Principles and Practices of Dependable Distributed Computing
NSF Career Award
This research will advance the theoretical foundations and explore practical implementations of dependable distributed system technology. A distributed system is dependable, when it provides guarantees regarding its performance, fault- tolerance, correctness and compositionality. The research objectives will be achieved through synergy between the research in distributed systems with its focus on fault-tolerance and correctness, the research in parallel computing with its focus on speed-up and efficiency, and the practical engineering considerations of specification, development, deployment and performance of systems.

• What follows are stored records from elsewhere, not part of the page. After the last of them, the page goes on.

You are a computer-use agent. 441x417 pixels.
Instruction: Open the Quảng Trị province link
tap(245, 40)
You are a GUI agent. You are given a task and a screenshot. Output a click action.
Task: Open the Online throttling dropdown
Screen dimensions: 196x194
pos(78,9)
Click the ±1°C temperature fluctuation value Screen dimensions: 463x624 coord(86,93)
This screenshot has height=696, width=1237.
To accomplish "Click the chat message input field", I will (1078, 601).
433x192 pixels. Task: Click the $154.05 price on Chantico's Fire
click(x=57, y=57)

This proposal envelops three investigation areas:
(1) Robust Algorithmics: Development of fault-tolerant and efficient distributed algorithms and exploration of limitations on achieving robustness in distributed computing.

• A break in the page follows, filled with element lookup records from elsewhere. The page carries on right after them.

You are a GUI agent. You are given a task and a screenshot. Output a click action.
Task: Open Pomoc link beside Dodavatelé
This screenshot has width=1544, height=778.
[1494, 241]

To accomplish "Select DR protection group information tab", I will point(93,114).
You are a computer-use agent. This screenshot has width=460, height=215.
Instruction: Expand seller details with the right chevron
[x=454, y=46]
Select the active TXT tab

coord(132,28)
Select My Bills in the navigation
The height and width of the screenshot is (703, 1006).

(2) Building Blocks: Definition and analysis of dependable distributed building blocks needed by applications requiring precise guarantees; and design of specification frameworks for capturing designs and optimizing distributed system deployment.
(3) Distributed Implementation: Development of exploratory implementations of compositional building blocks and robust algorithms, and evaluation of their performance in realistic and simulated settings; empirical evaluations will complement the analytically established efficiency characterizations.
The educational component includes: developing and delivering new courses in distributed computing in support of undergraduate and graduate programs in computer science; and, building a research group that attracts graduate students and postdoctoral researchers.